You’ve reached the point in the Spring Break week where “things to do” have run out, and the words, “I’m bored” are just on the edge of the children’s lips!! No need to hyperventilate, because a book may be in y’alls near future. I know, I know, I have my nerd tendencies, so suggesting a book to take up the time may not have been what you were thinking about. BUT, you’d probably be surprised what type of memories you can create with the kids with just the right story that makes their imagination soar. Thankfully, blogger and mom Adriana Velez has a few suggestions to start the fun (which some of these may be ones YOU enjoyed as a kid):
A Series of Unfortunate Events: Lemony Snicket’s 13-volume series is wild fun, not least because of the delicious way he plays with language. The series turns darker and more serious about halfway through, with some thought-provoking questions ripe for discussion.
Charlie and the Chocolate Factory: Or any Roald Dahl book. This is another author with a playful way with words. His characters are daring, creative, and inspiring — and not a little mischievous.
The Great Brain: I adopted my best Wyatt Earp drawl to read this series about growing up in rural Utah in the early 20th century. Your kids will love hearing about what frontier life was like 100 years ago. You’ll cringe at all the fist fights, but it’s all good, innocent fun.
Little House on the Prairie: Your kids will love this classic series for the same reason. Laura Ingalls and her family carve out a life in the Midwest, braving storms and engaging in nose-to-tail eating way before it was trendy.
The Little Prince: This sweet tale is a little melancholic and a lot magical. Imagine living alone on your own tiny planet — what kid can’t relate to that?

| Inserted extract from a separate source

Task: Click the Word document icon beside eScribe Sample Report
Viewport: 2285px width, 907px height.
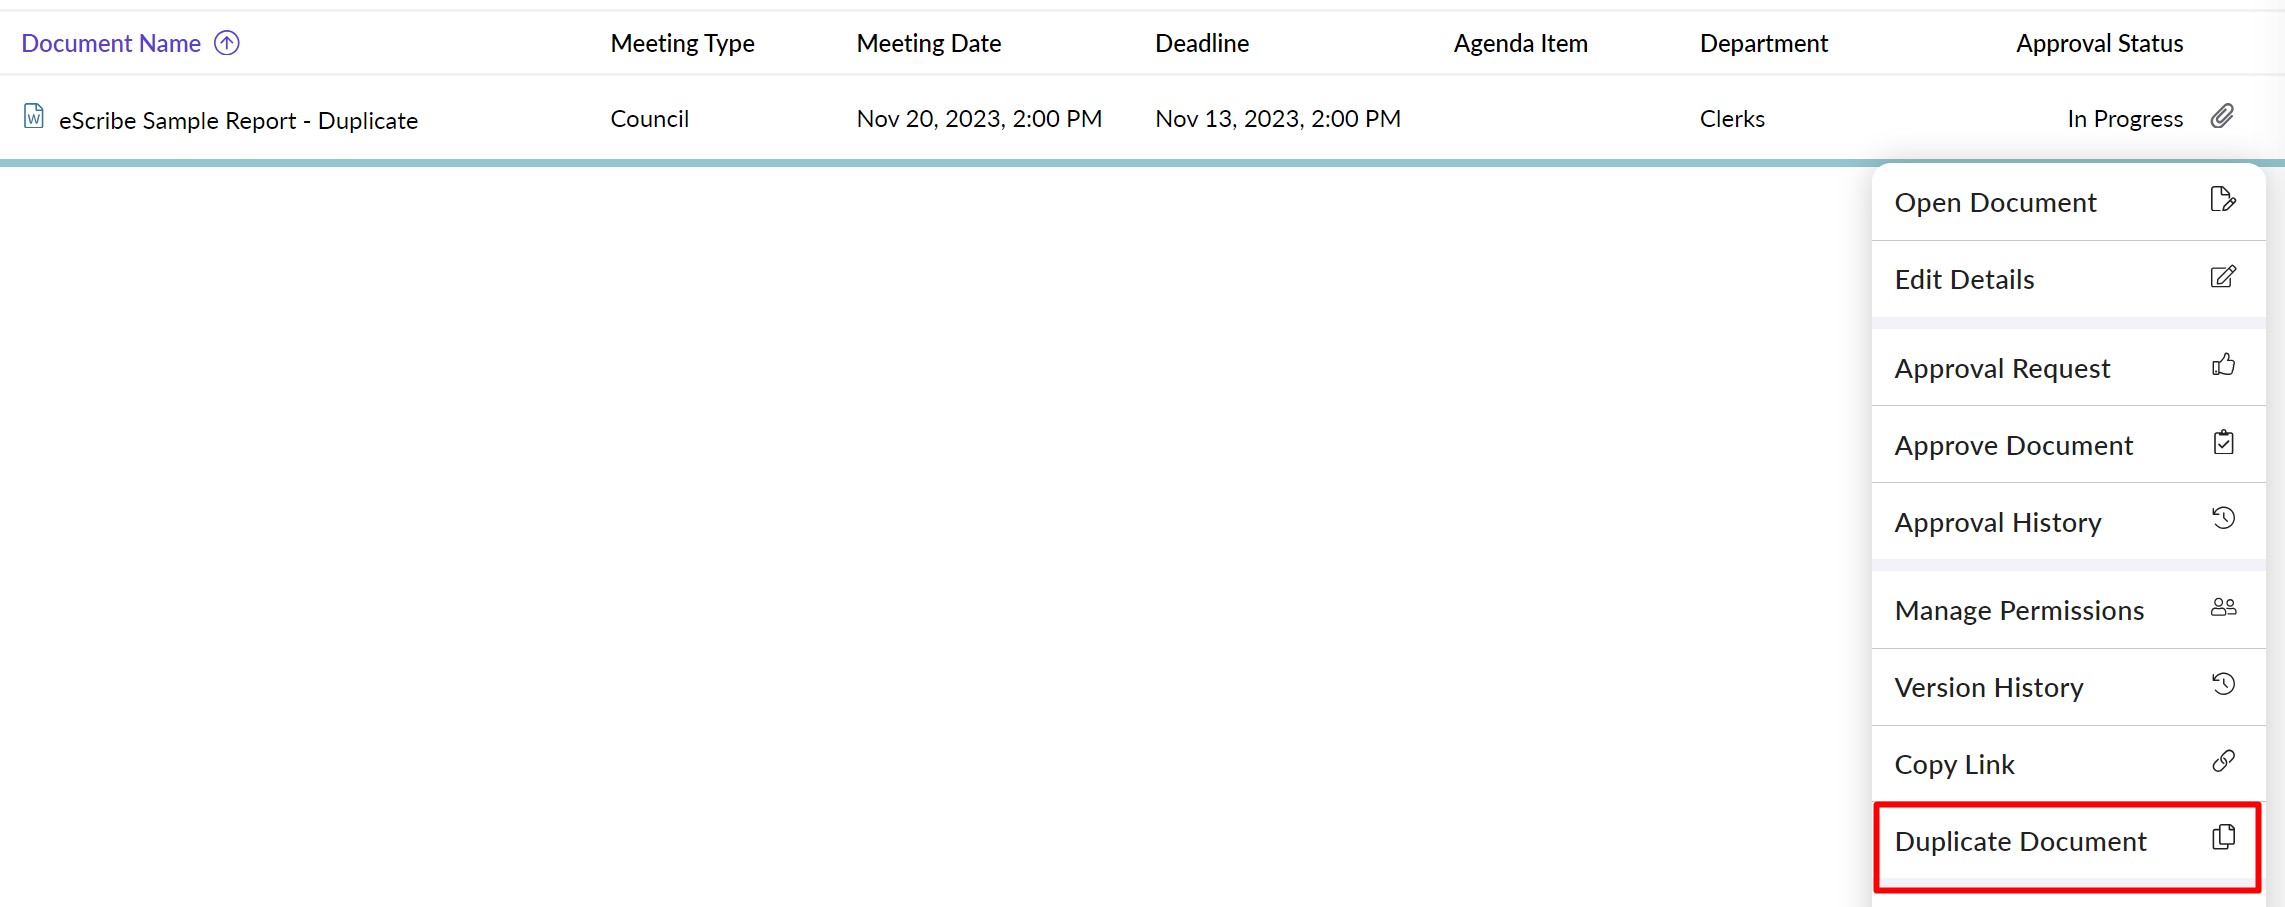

The Chronicles of Narnia: Kids entering a magical realm without their parents, fighting battles — what’s not to love about that? I loved all the brave but flawed children in this fantasy series.
A Wrinkle in Time: This is one of the best novels for kids who feel like misfits. Awkward Meg and her genius little brother Charles Wallace travel through space and time to find their lost father. There’s a none-too-subtle critique of conformity that I happen to love.
Tuck Everlasting: What happen when a family finds the fountain of youth? A very lonely forever. This sweet fantasy tale will give you plenty to talk over with your kids.